### EXERCISE DIRECTIONS
Set out the records from the line with "I will pos(274,314)." up to and including the line with "Looking at the screenshot, I should click(43, 97)." as a Markdown table with the columns Row and Line. Number each line and leave out blank lines.

### RECORDS FOR THE EXERCISE

/---

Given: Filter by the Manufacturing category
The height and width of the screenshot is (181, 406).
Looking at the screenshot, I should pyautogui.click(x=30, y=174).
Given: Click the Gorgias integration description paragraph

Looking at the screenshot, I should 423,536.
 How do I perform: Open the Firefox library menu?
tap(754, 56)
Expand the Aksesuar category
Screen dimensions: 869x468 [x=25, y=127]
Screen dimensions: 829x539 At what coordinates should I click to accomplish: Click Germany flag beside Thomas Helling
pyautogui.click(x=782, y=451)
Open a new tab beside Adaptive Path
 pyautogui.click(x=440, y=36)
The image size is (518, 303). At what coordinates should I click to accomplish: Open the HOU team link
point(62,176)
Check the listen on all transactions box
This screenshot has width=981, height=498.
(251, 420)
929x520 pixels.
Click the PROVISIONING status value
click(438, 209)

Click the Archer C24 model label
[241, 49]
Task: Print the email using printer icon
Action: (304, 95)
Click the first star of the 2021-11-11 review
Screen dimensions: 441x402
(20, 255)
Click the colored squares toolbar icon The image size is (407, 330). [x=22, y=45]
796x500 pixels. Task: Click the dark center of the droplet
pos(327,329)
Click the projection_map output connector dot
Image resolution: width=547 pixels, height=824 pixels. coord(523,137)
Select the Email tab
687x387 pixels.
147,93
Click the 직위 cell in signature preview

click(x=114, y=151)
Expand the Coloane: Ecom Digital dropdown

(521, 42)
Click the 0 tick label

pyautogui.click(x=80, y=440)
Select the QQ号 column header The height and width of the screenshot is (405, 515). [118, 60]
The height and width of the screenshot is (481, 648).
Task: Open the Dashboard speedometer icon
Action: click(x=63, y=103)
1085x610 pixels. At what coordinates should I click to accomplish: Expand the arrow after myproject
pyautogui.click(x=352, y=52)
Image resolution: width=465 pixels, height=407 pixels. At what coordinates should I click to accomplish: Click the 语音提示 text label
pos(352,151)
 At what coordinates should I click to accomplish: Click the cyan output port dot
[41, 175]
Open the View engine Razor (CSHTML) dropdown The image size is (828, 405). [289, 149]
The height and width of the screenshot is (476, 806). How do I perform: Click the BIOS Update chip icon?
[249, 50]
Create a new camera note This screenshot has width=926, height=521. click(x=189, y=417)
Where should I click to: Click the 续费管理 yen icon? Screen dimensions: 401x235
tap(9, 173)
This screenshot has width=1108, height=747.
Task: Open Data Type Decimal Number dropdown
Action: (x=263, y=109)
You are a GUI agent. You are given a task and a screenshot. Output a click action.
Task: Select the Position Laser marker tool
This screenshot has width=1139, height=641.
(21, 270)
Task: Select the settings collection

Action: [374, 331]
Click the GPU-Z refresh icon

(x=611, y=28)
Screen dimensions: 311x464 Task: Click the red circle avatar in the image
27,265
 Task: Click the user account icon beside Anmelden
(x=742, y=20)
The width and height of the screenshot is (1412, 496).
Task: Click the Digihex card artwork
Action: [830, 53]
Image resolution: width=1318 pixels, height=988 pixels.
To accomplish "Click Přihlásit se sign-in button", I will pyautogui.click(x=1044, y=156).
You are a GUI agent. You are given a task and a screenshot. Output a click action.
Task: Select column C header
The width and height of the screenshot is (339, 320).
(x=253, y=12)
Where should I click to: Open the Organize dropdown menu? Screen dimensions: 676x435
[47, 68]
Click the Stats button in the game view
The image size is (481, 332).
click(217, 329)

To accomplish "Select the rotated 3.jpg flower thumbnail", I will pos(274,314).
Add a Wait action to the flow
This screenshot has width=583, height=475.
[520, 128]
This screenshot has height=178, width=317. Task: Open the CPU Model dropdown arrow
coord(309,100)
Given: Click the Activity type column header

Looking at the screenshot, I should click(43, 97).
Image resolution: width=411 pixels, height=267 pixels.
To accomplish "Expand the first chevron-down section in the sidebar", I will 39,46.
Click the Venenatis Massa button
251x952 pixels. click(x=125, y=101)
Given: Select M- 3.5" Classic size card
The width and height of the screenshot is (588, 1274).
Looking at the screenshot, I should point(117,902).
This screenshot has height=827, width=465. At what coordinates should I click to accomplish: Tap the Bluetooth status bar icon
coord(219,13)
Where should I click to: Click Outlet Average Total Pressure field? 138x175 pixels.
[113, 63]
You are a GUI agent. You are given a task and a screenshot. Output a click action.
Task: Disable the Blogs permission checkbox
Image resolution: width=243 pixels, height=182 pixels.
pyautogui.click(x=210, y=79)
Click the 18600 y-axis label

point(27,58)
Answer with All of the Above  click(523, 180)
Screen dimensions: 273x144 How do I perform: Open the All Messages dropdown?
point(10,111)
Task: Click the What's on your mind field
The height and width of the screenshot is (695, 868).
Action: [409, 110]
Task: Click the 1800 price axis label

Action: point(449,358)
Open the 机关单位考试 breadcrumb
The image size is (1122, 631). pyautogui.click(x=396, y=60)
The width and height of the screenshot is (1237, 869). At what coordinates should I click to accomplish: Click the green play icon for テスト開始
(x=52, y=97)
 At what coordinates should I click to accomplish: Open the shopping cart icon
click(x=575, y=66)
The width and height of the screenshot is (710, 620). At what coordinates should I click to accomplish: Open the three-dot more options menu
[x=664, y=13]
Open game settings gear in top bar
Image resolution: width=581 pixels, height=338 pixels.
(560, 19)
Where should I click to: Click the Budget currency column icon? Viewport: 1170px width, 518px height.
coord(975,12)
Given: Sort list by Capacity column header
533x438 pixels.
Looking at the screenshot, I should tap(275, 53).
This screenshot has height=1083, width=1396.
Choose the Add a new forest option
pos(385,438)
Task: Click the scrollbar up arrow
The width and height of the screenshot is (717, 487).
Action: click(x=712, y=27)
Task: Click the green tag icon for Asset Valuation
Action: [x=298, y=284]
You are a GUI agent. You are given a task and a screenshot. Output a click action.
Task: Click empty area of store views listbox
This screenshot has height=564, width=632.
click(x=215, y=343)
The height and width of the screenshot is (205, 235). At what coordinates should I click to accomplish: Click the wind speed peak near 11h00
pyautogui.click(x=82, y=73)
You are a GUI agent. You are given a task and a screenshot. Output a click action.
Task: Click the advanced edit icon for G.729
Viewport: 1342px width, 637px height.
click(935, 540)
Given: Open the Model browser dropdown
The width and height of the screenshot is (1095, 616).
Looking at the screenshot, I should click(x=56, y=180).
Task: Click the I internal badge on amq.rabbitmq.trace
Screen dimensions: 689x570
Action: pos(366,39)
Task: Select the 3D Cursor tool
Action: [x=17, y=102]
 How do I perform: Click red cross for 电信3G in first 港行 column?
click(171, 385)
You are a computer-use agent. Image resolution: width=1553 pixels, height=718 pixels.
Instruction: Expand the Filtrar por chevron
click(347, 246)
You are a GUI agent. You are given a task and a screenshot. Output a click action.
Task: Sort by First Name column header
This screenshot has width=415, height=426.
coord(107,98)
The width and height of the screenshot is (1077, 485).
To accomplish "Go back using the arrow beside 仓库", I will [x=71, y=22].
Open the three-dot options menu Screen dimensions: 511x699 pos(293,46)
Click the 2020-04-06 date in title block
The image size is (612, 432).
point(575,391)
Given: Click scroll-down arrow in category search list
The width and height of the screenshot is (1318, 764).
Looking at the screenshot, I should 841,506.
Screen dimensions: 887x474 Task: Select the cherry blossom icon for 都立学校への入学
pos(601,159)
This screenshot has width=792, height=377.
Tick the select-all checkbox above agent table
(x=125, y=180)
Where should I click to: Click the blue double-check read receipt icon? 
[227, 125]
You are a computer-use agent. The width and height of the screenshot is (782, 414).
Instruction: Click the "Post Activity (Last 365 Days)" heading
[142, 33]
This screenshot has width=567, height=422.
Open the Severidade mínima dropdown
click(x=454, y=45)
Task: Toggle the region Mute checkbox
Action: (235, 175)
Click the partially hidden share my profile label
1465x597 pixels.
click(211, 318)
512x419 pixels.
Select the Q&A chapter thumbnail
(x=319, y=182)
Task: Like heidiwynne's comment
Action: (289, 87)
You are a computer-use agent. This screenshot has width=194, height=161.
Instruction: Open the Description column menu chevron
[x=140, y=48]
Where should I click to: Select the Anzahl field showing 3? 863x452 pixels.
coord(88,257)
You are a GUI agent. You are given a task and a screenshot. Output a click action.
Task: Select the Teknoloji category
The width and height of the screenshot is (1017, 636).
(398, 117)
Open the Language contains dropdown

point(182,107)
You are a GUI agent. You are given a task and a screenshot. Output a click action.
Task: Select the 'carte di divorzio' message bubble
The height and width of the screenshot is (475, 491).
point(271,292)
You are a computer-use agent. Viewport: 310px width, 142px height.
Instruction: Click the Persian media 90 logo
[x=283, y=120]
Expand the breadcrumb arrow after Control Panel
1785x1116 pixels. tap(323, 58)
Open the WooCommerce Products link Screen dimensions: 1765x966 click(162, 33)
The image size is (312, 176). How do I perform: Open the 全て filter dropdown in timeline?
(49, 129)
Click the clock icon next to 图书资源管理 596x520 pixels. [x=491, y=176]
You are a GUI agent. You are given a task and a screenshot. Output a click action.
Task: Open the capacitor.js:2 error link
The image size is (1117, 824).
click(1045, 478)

\---

### WRITTEN REPLY
| Row | Line |
|---|---|
| 1 | To accomplish "Select the rotated 3.jpg flower thumbnail", I will pos(274,314). |
| 2 | Add a Wait action to the flow |
| 3 | This screenshot has width=583, height=475. |
| 4 | [520, 128] |
| 5 | This screenshot has height=178, width=317. Task: Open the CPU Model dropdown arrow |
| 6 | coord(309,100) |
| 7 | Given: Click the Activity type column header |
| 8 | Looking at the screenshot, I should click(43, 97). |